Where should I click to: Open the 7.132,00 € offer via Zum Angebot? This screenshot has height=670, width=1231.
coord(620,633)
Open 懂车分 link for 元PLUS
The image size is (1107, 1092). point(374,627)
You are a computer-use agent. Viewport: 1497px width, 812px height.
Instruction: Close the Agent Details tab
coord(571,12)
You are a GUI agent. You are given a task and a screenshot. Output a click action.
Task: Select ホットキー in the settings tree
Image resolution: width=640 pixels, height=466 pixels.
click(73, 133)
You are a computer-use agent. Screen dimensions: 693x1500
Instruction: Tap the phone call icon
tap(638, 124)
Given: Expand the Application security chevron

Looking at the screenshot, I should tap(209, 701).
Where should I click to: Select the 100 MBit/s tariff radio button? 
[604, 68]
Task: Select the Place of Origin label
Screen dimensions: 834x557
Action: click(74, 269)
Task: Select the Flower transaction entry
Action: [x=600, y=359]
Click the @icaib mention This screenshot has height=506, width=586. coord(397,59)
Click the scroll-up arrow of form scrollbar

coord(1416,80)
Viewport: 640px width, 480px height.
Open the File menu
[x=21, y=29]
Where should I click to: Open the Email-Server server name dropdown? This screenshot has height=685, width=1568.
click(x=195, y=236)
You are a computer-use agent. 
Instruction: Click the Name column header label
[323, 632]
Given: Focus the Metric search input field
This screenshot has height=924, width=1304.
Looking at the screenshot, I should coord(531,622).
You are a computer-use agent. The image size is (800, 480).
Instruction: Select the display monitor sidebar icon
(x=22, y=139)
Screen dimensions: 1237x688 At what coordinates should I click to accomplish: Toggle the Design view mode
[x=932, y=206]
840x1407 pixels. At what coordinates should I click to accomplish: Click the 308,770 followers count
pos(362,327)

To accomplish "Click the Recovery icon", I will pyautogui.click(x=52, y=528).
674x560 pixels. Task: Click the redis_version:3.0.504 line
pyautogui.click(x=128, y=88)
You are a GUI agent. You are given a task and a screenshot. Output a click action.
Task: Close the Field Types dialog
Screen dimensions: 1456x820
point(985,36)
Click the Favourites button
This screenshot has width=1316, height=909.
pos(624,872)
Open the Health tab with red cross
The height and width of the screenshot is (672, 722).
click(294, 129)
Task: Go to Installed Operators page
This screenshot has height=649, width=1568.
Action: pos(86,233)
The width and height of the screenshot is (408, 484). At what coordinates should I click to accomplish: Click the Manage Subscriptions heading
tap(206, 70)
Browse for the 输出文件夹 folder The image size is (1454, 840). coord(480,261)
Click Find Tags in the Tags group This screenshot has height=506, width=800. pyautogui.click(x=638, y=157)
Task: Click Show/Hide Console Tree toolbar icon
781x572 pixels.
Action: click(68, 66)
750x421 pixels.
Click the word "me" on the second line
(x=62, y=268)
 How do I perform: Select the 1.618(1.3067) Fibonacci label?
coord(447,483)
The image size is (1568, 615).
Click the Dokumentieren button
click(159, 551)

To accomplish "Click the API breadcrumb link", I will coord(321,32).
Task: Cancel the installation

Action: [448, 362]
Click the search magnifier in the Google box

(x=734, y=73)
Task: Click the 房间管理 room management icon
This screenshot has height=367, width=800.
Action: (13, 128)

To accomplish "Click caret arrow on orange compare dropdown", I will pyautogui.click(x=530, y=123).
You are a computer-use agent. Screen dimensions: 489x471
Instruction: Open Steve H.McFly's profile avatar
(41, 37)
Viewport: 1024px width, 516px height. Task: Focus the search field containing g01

§

Print every one of the rows above again, word for word and in the same order, without changing anything.

Where should I click to: Open the 7.132,00 € offer via Zum Angebot? This screenshot has height=670, width=1231.
coord(620,633)
Open 懂车分 link for 元PLUS
The image size is (1107, 1092). point(374,627)
You are a computer-use agent. Viewport: 1497px width, 812px height.
Instruction: Close the Agent Details tab
coord(571,12)
You are a GUI agent. You are given a task and a screenshot. Output a click action.
Task: Select ホットキー in the settings tree
Image resolution: width=640 pixels, height=466 pixels.
click(73, 133)
You are a computer-use agent. Screen dimensions: 693x1500
Instruction: Tap the phone call icon
tap(638, 124)
Given: Expand the Application security chevron

Looking at the screenshot, I should tap(209, 701).
Where should I click to: Select the 100 MBit/s tariff radio button? 
[604, 68]
Task: Select the Place of Origin label
Screen dimensions: 834x557
Action: click(74, 269)
Task: Select the Flower transaction entry
Action: [x=600, y=359]
Click the @icaib mention This screenshot has height=506, width=586. coord(397,59)
Click the scroll-up arrow of form scrollbar

coord(1416,80)
Viewport: 640px width, 480px height.
Open the File menu
[x=21, y=29]
Where should I click to: Open the Email-Server server name dropdown? This screenshot has height=685, width=1568.
click(x=195, y=236)
You are a computer-use agent. 
Instruction: Click the Name column header label
[323, 632]
Given: Focus the Metric search input field
This screenshot has height=924, width=1304.
Looking at the screenshot, I should coord(531,622).
You are a computer-use agent. The image size is (800, 480).
Instruction: Select the display monitor sidebar icon
(x=22, y=139)
Screen dimensions: 1237x688 At what coordinates should I click to accomplish: Toggle the Design view mode
[x=932, y=206]
840x1407 pixels. At what coordinates should I click to accomplish: Click the 308,770 followers count
pos(362,327)

To accomplish "Click the Recovery icon", I will pyautogui.click(x=52, y=528).
674x560 pixels. Task: Click the redis_version:3.0.504 line
pyautogui.click(x=128, y=88)
You are a GUI agent. You are given a task and a screenshot. Output a click action.
Task: Close the Field Types dialog
Screen dimensions: 1456x820
point(985,36)
Click the Favourites button
This screenshot has width=1316, height=909.
pos(624,872)
Open the Health tab with red cross
The height and width of the screenshot is (672, 722).
click(294, 129)
Task: Go to Installed Operators page
This screenshot has height=649, width=1568.
Action: pos(86,233)
The width and height of the screenshot is (408, 484). At what coordinates should I click to accomplish: Click the Manage Subscriptions heading
tap(206, 70)
Browse for the 输出文件夹 folder The image size is (1454, 840). coord(480,261)
Click Find Tags in the Tags group This screenshot has height=506, width=800. pyautogui.click(x=638, y=157)
Task: Click Show/Hide Console Tree toolbar icon
781x572 pixels.
Action: click(68, 66)
750x421 pixels.
Click the word "me" on the second line
(x=62, y=268)
 How do I perform: Select the 1.618(1.3067) Fibonacci label?
coord(447,483)
The image size is (1568, 615).
Click the Dokumentieren button
click(159, 551)

To accomplish "Click the API breadcrumb link", I will coord(321,32).
Task: Cancel the installation

Action: [448, 362]
Click the search magnifier in the Google box

(x=734, y=73)
Task: Click the 房间管理 room management icon
This screenshot has height=367, width=800.
Action: (13, 128)

To accomplish "Click caret arrow on orange compare dropdown", I will pyautogui.click(x=530, y=123).
You are a computer-use agent. Screen dimensions: 489x471
Instruction: Open Steve H.McFly's profile avatar
(41, 37)
Viewport: 1024px width, 516px height. Task: Focus the search field containing g01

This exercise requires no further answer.